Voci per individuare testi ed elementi
────────────────────────────────────────
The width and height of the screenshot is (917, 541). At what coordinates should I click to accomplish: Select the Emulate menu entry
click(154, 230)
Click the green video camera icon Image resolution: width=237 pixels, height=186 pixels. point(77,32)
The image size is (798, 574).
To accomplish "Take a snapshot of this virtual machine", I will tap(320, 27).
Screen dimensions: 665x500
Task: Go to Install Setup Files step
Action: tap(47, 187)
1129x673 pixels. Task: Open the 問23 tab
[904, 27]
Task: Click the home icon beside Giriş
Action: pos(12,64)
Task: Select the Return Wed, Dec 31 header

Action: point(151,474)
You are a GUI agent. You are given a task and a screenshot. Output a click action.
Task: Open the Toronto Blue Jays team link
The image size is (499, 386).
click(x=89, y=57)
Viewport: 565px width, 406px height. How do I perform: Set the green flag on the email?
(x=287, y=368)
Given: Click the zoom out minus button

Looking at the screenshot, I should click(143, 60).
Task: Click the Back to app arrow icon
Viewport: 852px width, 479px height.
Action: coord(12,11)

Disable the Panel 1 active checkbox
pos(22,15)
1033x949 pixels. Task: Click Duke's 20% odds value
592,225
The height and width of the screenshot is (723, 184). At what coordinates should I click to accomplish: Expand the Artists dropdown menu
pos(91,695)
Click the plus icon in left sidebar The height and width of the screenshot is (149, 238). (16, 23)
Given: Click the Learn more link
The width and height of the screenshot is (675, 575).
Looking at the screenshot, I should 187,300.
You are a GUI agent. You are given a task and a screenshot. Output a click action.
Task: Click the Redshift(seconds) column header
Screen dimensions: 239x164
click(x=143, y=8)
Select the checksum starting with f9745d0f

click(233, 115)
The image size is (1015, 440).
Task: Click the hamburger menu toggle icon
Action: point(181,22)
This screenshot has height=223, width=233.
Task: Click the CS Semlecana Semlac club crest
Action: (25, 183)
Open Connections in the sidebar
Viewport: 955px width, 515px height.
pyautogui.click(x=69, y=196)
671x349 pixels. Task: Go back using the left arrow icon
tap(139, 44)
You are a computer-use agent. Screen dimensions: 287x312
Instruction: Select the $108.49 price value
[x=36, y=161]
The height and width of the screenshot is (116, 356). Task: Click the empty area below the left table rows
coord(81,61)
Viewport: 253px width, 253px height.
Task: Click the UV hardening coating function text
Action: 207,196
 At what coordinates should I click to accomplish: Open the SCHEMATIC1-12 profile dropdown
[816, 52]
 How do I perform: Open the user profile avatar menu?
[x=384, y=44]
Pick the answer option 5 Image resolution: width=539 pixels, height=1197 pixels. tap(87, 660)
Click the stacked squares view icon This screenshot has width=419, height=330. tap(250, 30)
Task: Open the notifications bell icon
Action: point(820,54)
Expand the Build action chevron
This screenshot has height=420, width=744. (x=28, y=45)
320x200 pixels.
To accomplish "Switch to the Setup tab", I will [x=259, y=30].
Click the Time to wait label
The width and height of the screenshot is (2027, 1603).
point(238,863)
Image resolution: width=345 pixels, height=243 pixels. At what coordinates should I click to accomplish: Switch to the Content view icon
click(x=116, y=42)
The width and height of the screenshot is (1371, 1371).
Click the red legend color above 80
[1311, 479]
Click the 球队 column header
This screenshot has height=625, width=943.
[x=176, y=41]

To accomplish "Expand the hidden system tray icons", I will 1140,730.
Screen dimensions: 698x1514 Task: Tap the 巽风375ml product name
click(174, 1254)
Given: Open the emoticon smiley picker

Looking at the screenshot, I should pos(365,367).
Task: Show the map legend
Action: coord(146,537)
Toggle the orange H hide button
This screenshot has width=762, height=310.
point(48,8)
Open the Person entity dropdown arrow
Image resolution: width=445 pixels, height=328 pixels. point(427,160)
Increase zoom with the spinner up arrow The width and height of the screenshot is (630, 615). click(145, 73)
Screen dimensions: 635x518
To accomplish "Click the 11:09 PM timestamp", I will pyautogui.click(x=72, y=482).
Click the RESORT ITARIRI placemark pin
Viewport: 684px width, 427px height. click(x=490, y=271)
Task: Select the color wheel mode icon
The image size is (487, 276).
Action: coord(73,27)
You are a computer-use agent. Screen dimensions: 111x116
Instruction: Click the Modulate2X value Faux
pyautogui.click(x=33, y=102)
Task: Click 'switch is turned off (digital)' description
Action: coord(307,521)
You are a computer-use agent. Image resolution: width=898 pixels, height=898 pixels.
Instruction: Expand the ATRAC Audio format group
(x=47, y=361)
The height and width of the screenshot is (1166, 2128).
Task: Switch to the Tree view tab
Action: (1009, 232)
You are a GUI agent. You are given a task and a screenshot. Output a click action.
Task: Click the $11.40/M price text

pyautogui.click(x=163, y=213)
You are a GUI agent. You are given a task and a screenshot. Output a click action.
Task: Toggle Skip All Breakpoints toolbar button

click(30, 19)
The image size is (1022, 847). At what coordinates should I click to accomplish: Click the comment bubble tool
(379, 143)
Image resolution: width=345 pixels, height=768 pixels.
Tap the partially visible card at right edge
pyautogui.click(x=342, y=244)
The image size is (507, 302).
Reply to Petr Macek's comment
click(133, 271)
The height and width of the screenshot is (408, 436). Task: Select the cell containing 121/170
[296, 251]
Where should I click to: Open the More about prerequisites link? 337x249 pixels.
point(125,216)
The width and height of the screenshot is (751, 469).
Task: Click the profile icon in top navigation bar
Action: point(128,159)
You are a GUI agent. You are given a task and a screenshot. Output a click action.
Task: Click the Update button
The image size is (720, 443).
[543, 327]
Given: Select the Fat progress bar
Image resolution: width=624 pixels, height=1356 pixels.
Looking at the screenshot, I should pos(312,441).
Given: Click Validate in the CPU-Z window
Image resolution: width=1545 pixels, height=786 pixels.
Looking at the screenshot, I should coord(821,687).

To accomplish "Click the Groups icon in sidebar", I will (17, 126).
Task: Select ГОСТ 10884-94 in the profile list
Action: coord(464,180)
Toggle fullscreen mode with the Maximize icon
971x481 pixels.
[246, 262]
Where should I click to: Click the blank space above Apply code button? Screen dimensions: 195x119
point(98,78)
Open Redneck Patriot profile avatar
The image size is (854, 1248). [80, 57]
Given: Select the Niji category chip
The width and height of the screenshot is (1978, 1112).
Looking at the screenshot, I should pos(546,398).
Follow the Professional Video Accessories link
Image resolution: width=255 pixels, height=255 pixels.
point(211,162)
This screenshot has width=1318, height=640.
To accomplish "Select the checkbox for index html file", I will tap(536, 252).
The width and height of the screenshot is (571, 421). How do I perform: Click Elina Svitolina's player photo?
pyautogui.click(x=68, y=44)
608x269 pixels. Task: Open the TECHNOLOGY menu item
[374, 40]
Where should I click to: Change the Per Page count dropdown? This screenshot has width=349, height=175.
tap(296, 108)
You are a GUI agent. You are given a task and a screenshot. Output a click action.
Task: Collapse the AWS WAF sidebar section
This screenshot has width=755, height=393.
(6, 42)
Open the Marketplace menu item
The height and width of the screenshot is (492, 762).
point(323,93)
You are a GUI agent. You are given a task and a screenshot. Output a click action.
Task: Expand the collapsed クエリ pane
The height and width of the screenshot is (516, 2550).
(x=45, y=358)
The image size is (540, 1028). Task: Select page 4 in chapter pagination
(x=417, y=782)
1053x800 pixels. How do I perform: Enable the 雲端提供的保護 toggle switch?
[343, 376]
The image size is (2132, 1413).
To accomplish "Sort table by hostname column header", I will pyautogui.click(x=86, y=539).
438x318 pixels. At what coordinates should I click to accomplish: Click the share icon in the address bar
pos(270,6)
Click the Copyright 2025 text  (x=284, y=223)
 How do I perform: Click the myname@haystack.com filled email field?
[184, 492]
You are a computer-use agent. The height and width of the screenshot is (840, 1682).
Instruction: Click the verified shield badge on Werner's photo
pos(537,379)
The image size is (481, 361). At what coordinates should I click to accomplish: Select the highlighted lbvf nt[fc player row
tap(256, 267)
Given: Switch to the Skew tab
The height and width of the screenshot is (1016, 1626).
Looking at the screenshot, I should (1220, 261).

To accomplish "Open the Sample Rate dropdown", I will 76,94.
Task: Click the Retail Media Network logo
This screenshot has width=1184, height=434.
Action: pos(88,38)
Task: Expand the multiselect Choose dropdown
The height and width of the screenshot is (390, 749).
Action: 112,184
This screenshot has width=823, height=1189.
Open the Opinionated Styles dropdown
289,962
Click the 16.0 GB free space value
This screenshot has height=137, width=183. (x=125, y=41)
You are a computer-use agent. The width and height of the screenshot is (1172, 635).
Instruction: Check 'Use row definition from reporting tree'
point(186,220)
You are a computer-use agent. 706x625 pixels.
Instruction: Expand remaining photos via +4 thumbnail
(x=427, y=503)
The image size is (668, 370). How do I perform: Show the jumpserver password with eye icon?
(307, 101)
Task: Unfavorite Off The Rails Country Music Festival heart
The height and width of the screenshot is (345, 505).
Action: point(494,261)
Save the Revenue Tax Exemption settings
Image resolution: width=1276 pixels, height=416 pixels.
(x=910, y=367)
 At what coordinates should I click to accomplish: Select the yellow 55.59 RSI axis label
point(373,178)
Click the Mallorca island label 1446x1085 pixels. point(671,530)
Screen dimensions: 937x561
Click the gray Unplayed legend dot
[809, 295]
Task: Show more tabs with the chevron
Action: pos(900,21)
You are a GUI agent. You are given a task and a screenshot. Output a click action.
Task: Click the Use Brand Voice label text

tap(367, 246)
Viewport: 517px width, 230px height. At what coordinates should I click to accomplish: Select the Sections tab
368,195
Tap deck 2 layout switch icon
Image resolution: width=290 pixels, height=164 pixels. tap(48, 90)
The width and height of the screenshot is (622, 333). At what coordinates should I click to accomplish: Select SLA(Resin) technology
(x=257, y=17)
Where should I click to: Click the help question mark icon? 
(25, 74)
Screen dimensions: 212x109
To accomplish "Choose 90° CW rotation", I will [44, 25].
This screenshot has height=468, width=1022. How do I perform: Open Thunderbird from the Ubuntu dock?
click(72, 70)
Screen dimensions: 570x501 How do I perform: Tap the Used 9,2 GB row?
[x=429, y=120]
────────────────────────────────────────
» OBIETTIVO: Copia tali e quali le righe delle voci qui sopra, partendo da quella che contiene "608x269 pixels. Task: Open" e arrivando a quella che contiene "will pyautogui.click(x=86, y=539).", entrambe comprese.

» RISULTATO:
608x269 pixels. Task: Open the TECHNOLOGY menu item
[374, 40]
Where should I click to: Change the Per Page count dropdown? This screenshot has width=349, height=175.
tap(296, 108)
You are a GUI agent. You are given a task and a screenshot. Output a click action.
Task: Collapse the AWS WAF sidebar section
This screenshot has width=755, height=393.
(6, 42)
Open the Marketplace menu item
The height and width of the screenshot is (492, 762).
point(323,93)
You are a GUI agent. You are given a task and a screenshot. Output a click action.
Task: Expand the collapsed クエリ pane
The height and width of the screenshot is (516, 2550).
(x=45, y=358)
The image size is (540, 1028). Task: Select page 4 in chapter pagination
(x=417, y=782)
1053x800 pixels. How do I perform: Enable the 雲端提供的保護 toggle switch?
[343, 376]
The image size is (2132, 1413).
To accomplish "Sort table by hostname column header", I will pyautogui.click(x=86, y=539).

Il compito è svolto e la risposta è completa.